職人像を一新へ 町工場の活動描く「生野ものづくり百景」
町工場を取材 クリエイターたちは発見の連続
「生野ものづくり百景」の取材を手掛ける中西和夫さんと森下裕美子さん THEPAGE大阪
職人さんは確かに腕はいいけれど、頑固、偏屈、昔気質──。中小製造業で働く技術者たちに抱きがちな固定観念を、小気味よく裏切ってくれるデジタルブックが、静かに読み継がれている。現代の職人たちは、柔軟で人にやさしく、時流に敏感だ。町工場を取材して回ったクリエイターたちには、発見と気づきの連続だったという。

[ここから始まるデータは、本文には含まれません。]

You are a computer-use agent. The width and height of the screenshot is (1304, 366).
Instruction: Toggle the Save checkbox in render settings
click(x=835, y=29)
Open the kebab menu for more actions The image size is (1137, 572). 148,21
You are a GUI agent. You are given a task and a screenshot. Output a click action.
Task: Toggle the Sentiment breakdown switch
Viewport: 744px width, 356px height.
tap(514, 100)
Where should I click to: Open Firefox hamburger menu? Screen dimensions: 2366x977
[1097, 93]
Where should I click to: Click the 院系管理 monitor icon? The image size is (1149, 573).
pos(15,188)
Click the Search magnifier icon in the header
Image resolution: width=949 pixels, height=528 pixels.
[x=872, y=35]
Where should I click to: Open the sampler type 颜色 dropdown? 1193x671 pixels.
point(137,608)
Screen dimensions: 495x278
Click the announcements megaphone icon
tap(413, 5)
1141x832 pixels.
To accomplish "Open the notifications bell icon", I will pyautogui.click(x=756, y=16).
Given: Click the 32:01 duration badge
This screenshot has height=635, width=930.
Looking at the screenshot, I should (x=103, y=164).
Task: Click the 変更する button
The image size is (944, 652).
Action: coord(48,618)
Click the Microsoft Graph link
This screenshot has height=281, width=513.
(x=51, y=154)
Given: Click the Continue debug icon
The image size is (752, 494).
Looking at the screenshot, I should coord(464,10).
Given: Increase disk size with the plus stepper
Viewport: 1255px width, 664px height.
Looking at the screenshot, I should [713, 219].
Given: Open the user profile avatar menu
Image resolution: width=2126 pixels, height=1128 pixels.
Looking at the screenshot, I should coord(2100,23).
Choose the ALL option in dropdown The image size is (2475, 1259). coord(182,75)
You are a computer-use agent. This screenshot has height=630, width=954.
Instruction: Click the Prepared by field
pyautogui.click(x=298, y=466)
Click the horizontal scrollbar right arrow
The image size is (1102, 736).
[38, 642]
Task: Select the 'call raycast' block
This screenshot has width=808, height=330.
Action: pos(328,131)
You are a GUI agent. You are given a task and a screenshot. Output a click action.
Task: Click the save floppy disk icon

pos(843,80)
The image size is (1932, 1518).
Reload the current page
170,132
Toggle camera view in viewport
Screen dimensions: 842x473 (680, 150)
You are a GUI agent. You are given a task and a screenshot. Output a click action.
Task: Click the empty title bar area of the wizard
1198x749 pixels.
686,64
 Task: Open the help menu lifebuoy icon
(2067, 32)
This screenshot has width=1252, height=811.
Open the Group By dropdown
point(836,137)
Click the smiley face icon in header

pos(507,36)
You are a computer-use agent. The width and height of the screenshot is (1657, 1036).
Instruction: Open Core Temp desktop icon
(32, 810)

ヘラ絞りのベテランが「なんでも聞いてや」とやさしく対応
このデジタルブックは「生野ものづくり百景」。大阪市生野区役所のホームページで閲覧できる。現在までに2期に分けて取材した生野区内の製造業60社を紹介。生野区内には約2300社の製造業があり、大阪24区でもっとも多い。「生野ものづくり百景」は区民に対する地元生野の魅力発信の一環として企画された。 1社2ページ構成。経営者の熱い語録、専門技術秘話、企業評論などの記事と、現場の雰囲気が伝わるイラスト多数を組み合わせて立体的に展開。漫画の吹き出し風のワンコメント情報がアクセントになり、とても読みやすい。 パソコンなどで閲覧できない人も、プリントされた誌面を区民センターなどで読むことができる。事業に共感した地元の印刷会社がコンテンツをまとめた小冊子「生野ものづくり百景<其の一>」(生野区役所発行)を無償で印刷したが、残念ながら市販されていない。 60社すべての取材と執筆を手掛けたのは、編集デザイン会社デイジーヒル(大阪市西区)の中西和夫代表と、ライターの森下裕美子さんだ。中西さんがイラストを担当。ものづくりとの接点が少ない女性区民や子どもたちの目線を尊重したいとの観点から、執筆には製造業に精通したベテランライターではなく、2児の子育てにも奮戦中の森下さんが起用された。 緊張の初取材、すぐれたヘラ絞り技術を誇る吉持製作所へ。父親の家業を継いだ兄弟ふたりだけで切り盛りする典型的な町工場だ。ヘラと呼ばれる工具を、回転する平らな金属板に押し当てて、様々な曲面の製品を自在に作り出す。金属の性質を知り抜き、ヘラの角度や力加減を微調整する。日本のものづくり力を象徴する職人技のひとつで、カンと経験が頼り。それだけに、取材も難しいが、森下さんは果敢に挑戦した。 「吉持剛志社長にこんなことも知らんのかと怒られそうなことも質問したのですが、いやな顔をすることなく、ていねいに答えてくださいました。むしろ、ヘラ絞りやものづくりに関して、知らないことを知ってもらうことがうれしい。今でもSNSでつながり、いつでも遊びに来てやと声をかけてくださいます」(森下さん) 「吉持社長は50歳をすぎてからパソコンを覚え、自身でホームページを立ち上げました。勉強会があればどんどん顔を出すほど、新技術の習得や情報交換にとても熱心です」(中西さん) 取材開始早々、意表を突かれた。現代の職人さんは頑固でも偏屈でも、昔気質でもない。温和でフレンドリーで、時代の新しい風に敏感だった。